Emmanuel Macron is to become France's next president after winning a projected 65% of the votes.
French polling agencies revealed the centrist candidate triumphed over the far-right's Marine Le Pen, who is forecast to have gained a 35% share.
The National Front leader called Mr Macron to concede defeat and congratulate him on his victory just minutes after the result came in.
Mr Macron - who at 39 will become France's youngest president - dashed Ms Le Pen's nationalist hopes with his pro-European stance and moderate policies.
In a sombre speech following his victory, the president-elect acknowledged divisions in society had driven people to "vote to the extreme" but said "a new page" of France's history was opening.
Theresa May was quick to offer her congratulations to Mr Macron.
In a phone call, the pair "briefly" discussed Brexit and the Prime Minister "reiterated that the UK wants a strong partnership", Downing Street said.
A Downing Street spokesman said on Sunday: "This evening the Prime Minister spoke to President-elect Macron to warmly congratulate him on his election victory.
"The Prime Minister said that she looked forward to working with the new president on a range of shared issues, with the UK and France's unique partnership providing a strong foundation for future co-operation.
"The leaders briefly discussed Brexit and the Prime Minister reiterated that the UK wants a strong partnership with a secure and prosperous EU once we leave.
"The Prime Minister and President-elect Macron looked forward to meeting and holding discussions at the upcoming Nato and G7 summits."
Crowds outside the Louvre in Paris began jubilant celebrations as news of the victory came in.
Former investment banker Mr Macron became economy minister in 2014, but resigned two years later to set up his own movement, En Marche!
He will take on France's top job without having previously been elected to public office.
Ms Le Pen had hoped to capitalise on the disillusionment of voters in France and ride a populist wave to the country's highest office.
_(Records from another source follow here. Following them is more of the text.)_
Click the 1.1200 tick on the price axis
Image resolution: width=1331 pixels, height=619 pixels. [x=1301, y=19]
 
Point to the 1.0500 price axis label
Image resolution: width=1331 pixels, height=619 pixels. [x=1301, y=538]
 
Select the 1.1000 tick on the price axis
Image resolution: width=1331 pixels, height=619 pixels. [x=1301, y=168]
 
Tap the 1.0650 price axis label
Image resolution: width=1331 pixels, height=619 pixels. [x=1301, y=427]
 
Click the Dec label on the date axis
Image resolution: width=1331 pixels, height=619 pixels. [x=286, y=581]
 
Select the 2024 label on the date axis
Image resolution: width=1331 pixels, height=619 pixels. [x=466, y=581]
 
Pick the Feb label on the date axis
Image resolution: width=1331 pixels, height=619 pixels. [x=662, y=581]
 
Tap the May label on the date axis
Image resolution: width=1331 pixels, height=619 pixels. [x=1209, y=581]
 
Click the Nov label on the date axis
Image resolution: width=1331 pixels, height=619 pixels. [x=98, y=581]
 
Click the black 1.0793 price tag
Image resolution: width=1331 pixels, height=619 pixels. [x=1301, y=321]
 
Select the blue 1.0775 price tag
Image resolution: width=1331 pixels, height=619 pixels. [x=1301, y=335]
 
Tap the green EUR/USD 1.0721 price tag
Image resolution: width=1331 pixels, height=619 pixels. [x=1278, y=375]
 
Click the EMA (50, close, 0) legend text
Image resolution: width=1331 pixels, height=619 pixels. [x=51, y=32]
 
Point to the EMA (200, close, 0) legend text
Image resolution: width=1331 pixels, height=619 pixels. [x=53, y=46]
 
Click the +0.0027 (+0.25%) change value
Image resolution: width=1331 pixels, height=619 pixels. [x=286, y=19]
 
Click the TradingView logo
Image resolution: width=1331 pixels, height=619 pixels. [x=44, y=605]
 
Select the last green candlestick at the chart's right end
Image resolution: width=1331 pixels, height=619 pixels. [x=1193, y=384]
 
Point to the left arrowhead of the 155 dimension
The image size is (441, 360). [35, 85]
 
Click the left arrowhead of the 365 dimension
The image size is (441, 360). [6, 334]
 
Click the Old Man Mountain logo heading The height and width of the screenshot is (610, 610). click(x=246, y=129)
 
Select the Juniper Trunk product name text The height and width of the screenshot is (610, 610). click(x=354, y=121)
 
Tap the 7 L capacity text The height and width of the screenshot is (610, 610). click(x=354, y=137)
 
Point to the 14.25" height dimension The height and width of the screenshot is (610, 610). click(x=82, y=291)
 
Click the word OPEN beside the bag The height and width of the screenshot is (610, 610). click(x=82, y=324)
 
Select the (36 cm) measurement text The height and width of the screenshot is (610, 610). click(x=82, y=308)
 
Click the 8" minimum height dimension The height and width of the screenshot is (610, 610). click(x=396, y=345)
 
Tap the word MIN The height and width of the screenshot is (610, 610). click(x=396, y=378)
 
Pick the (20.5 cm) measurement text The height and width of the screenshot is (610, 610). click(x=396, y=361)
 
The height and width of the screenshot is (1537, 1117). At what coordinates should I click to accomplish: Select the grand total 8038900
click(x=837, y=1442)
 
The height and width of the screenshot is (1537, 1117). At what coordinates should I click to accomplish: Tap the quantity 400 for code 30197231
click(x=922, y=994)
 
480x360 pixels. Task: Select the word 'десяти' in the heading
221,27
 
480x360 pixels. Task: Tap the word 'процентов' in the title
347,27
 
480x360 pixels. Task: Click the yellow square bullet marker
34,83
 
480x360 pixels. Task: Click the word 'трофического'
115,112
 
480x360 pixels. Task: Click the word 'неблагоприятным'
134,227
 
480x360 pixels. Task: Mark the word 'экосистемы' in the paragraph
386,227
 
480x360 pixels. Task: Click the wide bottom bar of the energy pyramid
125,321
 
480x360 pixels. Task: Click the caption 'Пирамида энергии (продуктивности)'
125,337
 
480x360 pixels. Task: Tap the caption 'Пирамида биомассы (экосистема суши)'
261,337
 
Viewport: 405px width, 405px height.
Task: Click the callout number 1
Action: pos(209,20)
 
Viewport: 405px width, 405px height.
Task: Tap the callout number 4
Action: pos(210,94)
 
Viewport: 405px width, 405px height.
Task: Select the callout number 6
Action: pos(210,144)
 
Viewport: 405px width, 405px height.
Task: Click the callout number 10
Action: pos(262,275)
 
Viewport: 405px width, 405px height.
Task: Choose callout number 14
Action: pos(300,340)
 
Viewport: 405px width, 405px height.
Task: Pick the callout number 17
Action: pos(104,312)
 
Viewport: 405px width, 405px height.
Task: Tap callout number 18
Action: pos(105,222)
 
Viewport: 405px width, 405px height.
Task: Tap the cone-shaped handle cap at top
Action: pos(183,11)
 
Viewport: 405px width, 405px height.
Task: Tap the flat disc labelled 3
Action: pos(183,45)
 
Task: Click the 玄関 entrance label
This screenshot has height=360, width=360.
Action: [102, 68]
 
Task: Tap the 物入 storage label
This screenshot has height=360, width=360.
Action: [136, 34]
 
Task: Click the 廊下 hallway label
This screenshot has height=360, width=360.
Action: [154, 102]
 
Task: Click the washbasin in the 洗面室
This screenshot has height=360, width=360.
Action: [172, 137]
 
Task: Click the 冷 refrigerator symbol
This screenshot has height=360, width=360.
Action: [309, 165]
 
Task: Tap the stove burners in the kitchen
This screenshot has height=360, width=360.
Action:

She campaigned passionately on the need to restore French sovereignty and wanted to pull the country out of the EU and the euro.
President Francois Hollande, under whom Mr Macron served as a minister, said the results showed voters' support for the European Union, while prime minister Bernard Cazeneuve said it was a rejection of the "deadly project of the extreme right".
European Commission president Jean-Claude Juncker said he was "happy" that the ideas of a "strong and progressive Europe" would be preserved under Mr Macron's presidency.
US president Donald Trump tweeted: "Congratulations to Emmanuel Macron on his big win today as the next President of France. I look very much forward to working with him."
Ms Le Pen said that in spite of her loss, the "historic and massive" results had transformed her party into "the leading opposition force against the new president's plans".
Mr Hollande is expected to welcome his successor to the Elysee Palace within two weeks.
After a private meeting in which the nuclear launch codes will be handed over, Mr Hollande will depart.
In London, supporters gathered at The Square Pig pub in Holborn jumped for joy as Mr Macron topped the poll.
Earlier, thousands of French voters in the UK cast their ballots in the decisive presidential run-off.
Some two million French people live abroad, with an estimated 350,000 in the UK, the French embassy said.
Of the 250,000 said to be living in London, nearly 100,000 are registered voters.